La ristampa in CD dell’album (quella di pochi anni fa) include tre “tracce bonus” aggiuntive per un totale di una dozzina di performance roventi, e anche se non posso parlare della legalità di questa particolare pubblicazione, sembra far parte di una serie di registrazioni dal vivo che sgorgano da WLIR-FM e/o da The Ultrasonic Studios. Indipendentemente dalla sua origine, “Electrif Lycanthrope” offre un’esibizione semplicemente affascinante in un ambiente informale e rilassato che ha permesso loro di allungarsi e mostrare la loro straordinaria chimica musicale.
La performance contiene materiale da “Dixie Chicken” del 1973 e da “Feats, Don’t Fail Me Now” dell’anno successivo. Iniziando con il classico “Rock ‘n’ Roll Doctor”, la sezione ritmica del bassista Kenny Gradney e del batterista Richie Hayward stabilisce un groove grasso fin da subito, il forte accento meridionale del frontman Lowell George smentisce il luogo di nascita in California. Il traforo di George qui è sbalorditivo, pieno di consistenza e ottimo tono. “Two Trains” è leggermente più ritmato, con le tastiere funky di Bill Payne che guidano la carica, un ritmo saltellante che balla dietro la voce piena di sentimento del leader. Mentre lo strumento di Lowell è impegnato in sottofondo, infilando un filo sottile sottile tra i ritmi, Payne è al centro della scena con le sue fantasiose e affascinanti sequenze di tastiere. Una cover dell’eccellente “On Your Way Down” di Allen Toussaint, tratta da “Dixie Chicken”, è fornita qui per un minuto in più, in cui i ragazzi mettono in mostra le proprie abilità di strumentisti, a cominciare dall’intro di pianoforte di Bill e dai ritmi sincopati forniti dalla costante sezione ritmica, con tamburi ipnotizzanti. La riverente voce di Lowell mostra, per l’occasione, un aspetto diverso rispetto al talento dell’uomo, il suo traforo ugualmente sfumato fornisce una dimensione aggiuntiva alla traccia classica, mentre la band interviene con i cori. L’assolo mozzafiato in tre minuti sottolinea la finezza della performance del gruppo. Uno dei preferiti dai fan, “Spanish Moon”, mette in mostra sia le voci armoniche della band dietro l’esuberante esibizione di George, ma anche la sensuale sei corde e un forte sfondo ritmico fornito, spesso trascurato, dell’altro chitarrista, Paul Barrere. Le tastiere di Payne sono dominanti, offrendo un bel contrappunto alla chitarra di George.

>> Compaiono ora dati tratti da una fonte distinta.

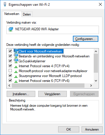Click the horizontal scroll right arrow
The height and width of the screenshot is (135, 105).
[91, 85]
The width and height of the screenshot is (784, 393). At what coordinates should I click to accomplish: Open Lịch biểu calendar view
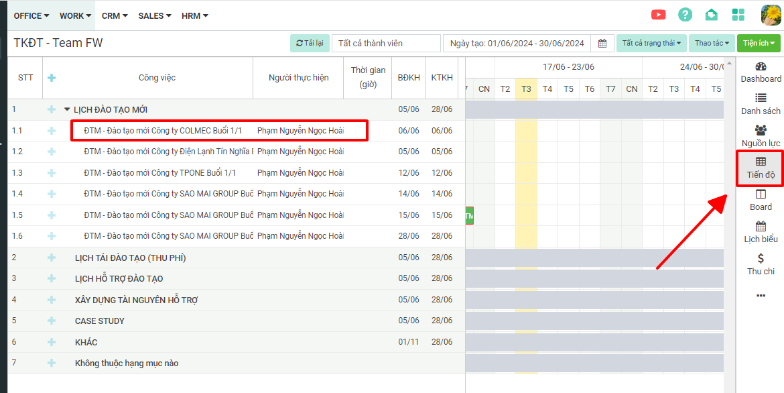pyautogui.click(x=761, y=232)

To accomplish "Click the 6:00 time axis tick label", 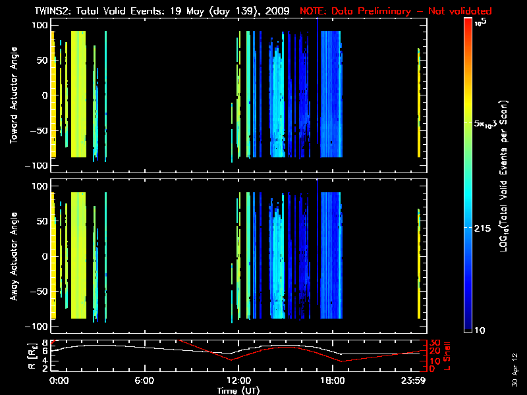I will pos(144,381).
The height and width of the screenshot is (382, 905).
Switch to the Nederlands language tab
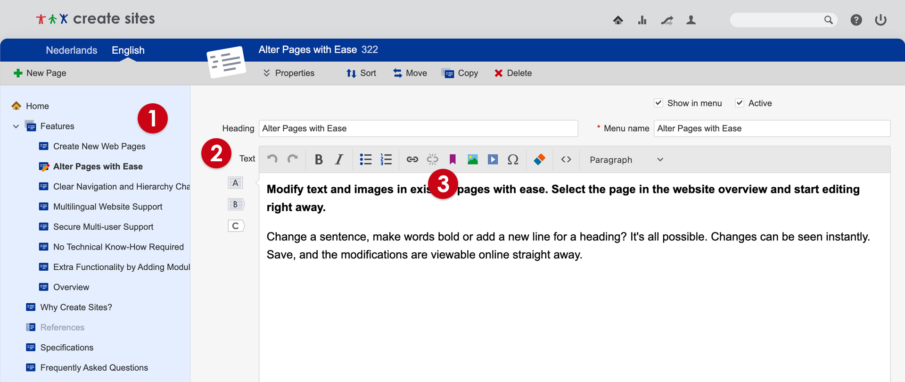coord(72,50)
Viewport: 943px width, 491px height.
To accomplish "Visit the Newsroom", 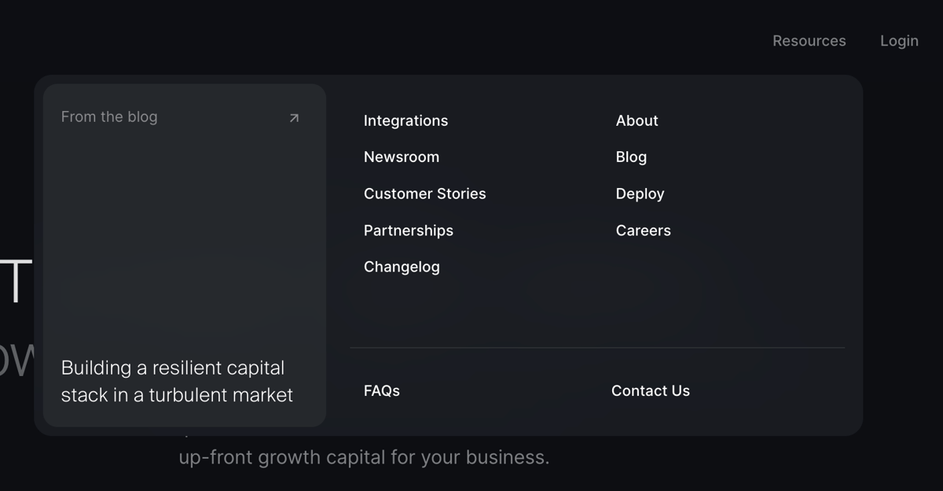I will click(401, 157).
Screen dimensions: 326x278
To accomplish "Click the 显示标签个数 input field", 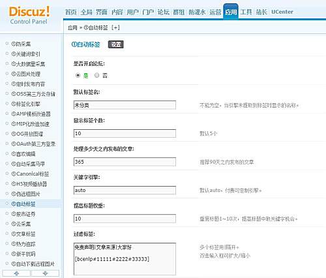I will [x=125, y=133].
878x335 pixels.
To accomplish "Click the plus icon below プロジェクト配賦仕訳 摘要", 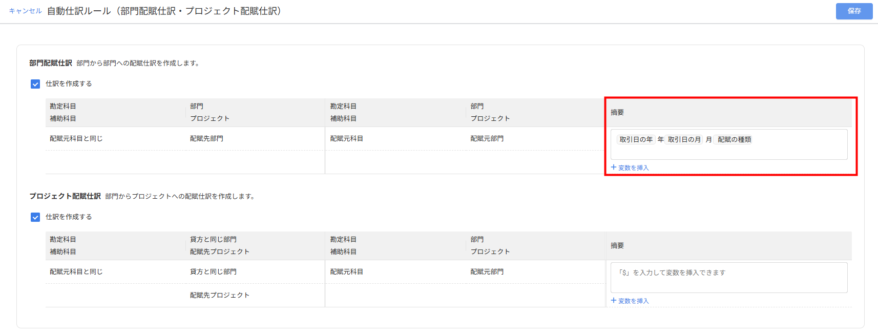I will coord(614,301).

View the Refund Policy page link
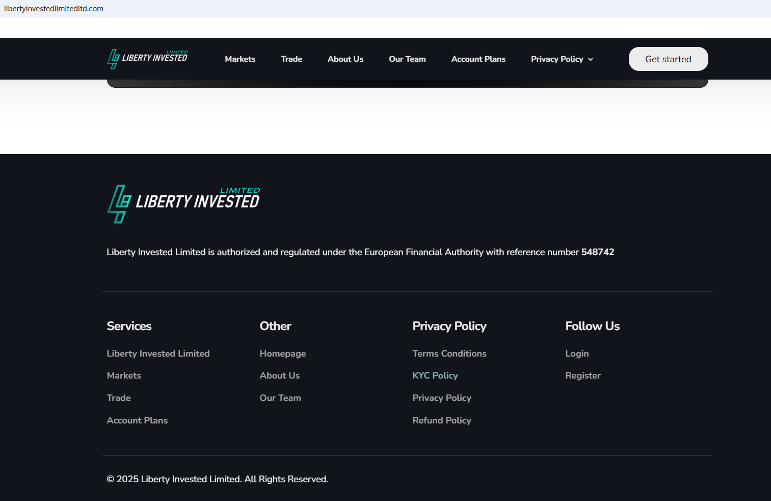pos(441,420)
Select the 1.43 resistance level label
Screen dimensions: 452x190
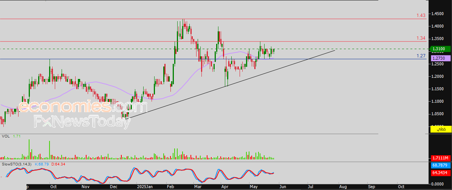(421, 15)
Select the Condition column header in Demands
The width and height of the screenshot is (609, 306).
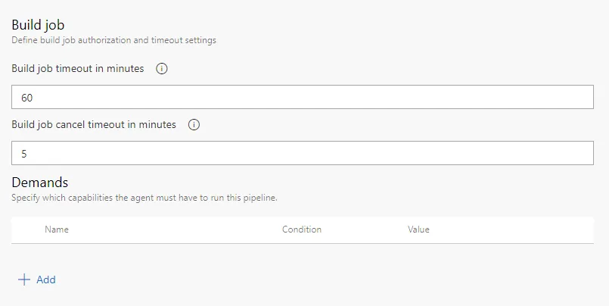[x=302, y=230]
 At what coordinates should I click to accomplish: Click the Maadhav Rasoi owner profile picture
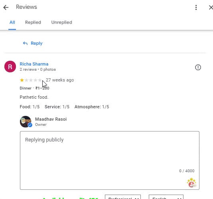tap(26, 121)
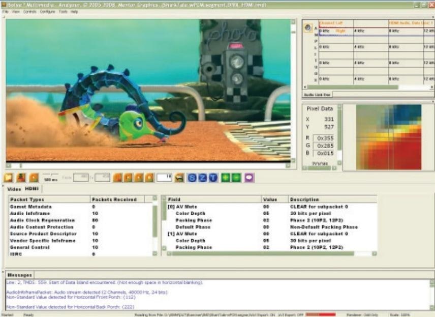Click the blue S circle icon
435x317 pixels.
click(x=192, y=178)
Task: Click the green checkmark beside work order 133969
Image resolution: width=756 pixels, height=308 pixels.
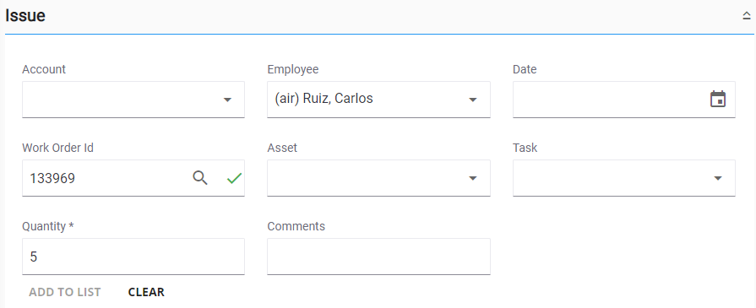Action: [234, 178]
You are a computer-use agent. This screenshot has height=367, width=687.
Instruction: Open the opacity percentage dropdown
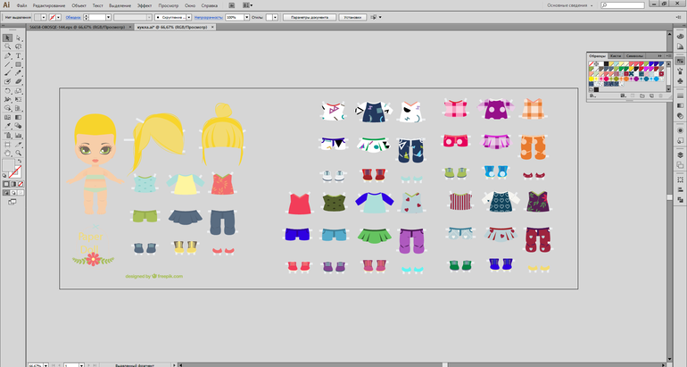pos(245,17)

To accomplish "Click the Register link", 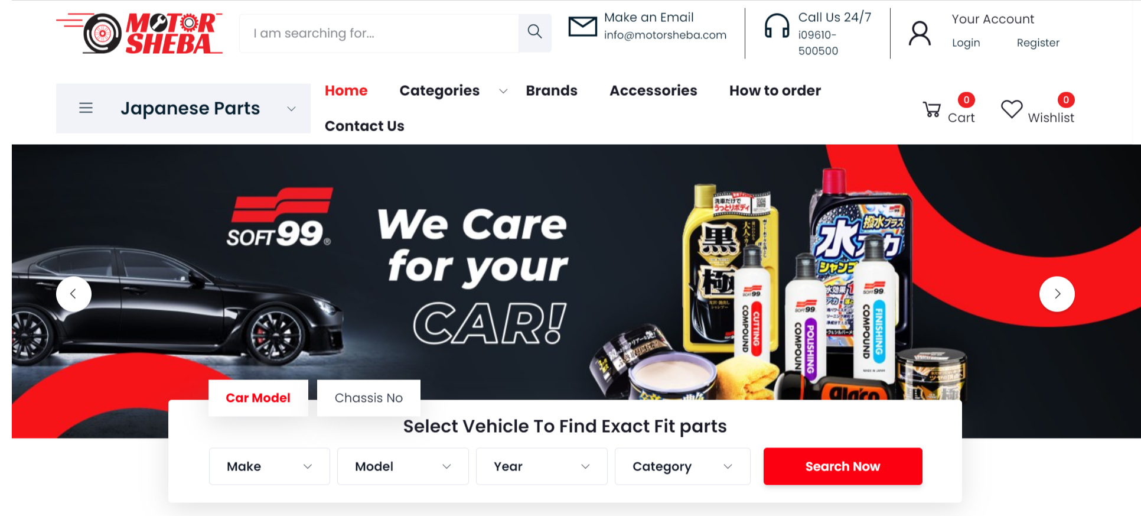I will 1038,43.
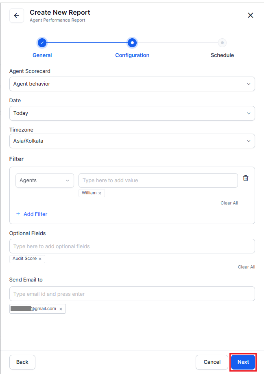Click the Next button
264x374 pixels.
tap(242, 362)
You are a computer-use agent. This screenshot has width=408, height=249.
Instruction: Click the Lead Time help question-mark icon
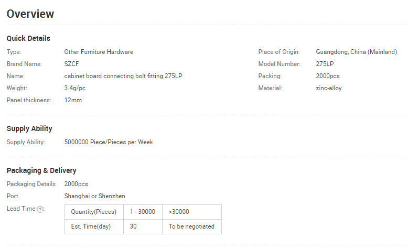(x=40, y=209)
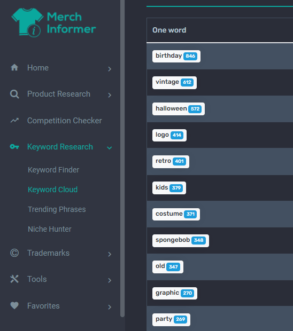Click the Tools wrench icon
The width and height of the screenshot is (293, 331).
tap(14, 279)
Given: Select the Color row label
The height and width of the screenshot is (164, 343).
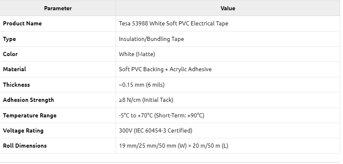Looking at the screenshot, I should (10, 54).
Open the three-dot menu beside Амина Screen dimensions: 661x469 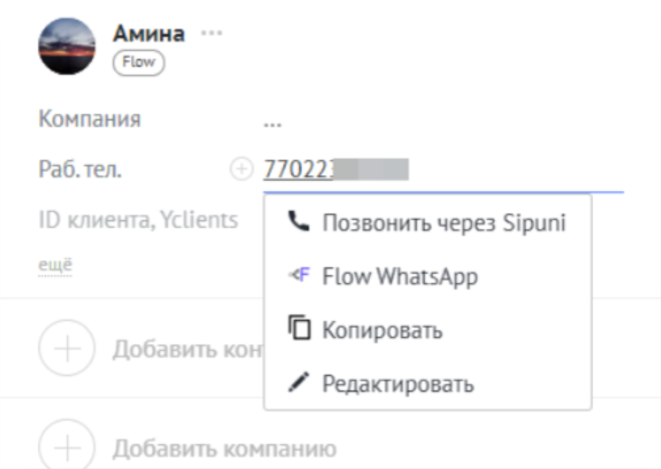coord(211,33)
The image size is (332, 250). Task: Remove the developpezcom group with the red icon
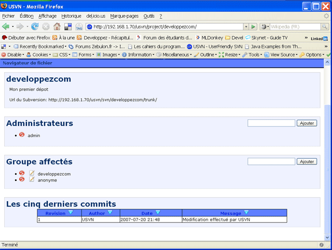tap(22, 173)
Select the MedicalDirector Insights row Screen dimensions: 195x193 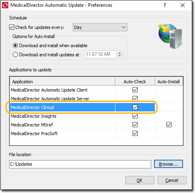(x=96, y=116)
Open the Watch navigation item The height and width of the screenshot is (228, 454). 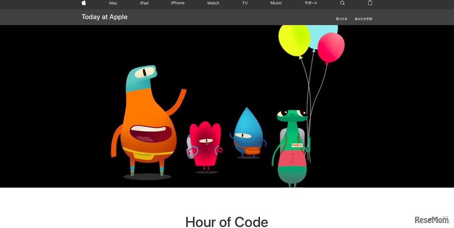click(x=213, y=3)
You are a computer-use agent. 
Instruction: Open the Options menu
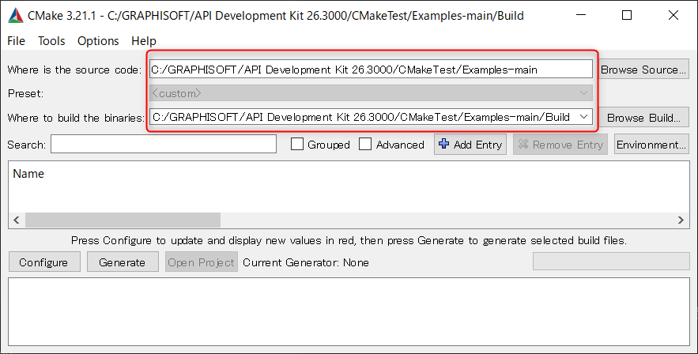pyautogui.click(x=98, y=41)
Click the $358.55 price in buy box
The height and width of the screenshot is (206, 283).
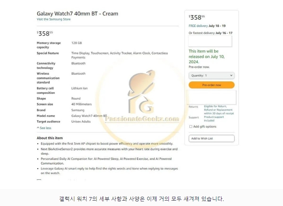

“Fat Man In The Bathroom” è un altro piacere da divulgare, e qui offre uno sguardo sulle influenze blues e R&B di New Orleans in evoluzione in quel preciso momento storico. Con uno sfondo strumentale cacofonico che incorpora un sacco di funk di Crescent City, la performance offre molti momenti di foot-shufflin’ in mezzo alla sua jam apparentemente a forma libera. La popolarità fornita da “Willin'” potrebbe essere diventata un po’ una catana al collo dell’autore, ma questa lettura gentile e commovente – basata sulla voce stanca di Lowell e sulla chitarra acustica, e sul sottile pianoforte di Bill – dimostra la forza dei suoi testi. Dei tre brani aggiuntivi, inclusi in questa ristampa in CD, da cui prendo spunto per la recensione, “Dixie Chicken” è la migliore, l’arrangiamento sgangherato del brano offre molto spazio per l’agile pianoforte di Payne e le note turbolente di Lowell.
Mi sono dilungato, troppa è la passione che nutro per questi formidabili musicisti. Mi auguro di avervi incuriosito e che possiate attendere la pubblicazione Warner del prossimo giugno!!!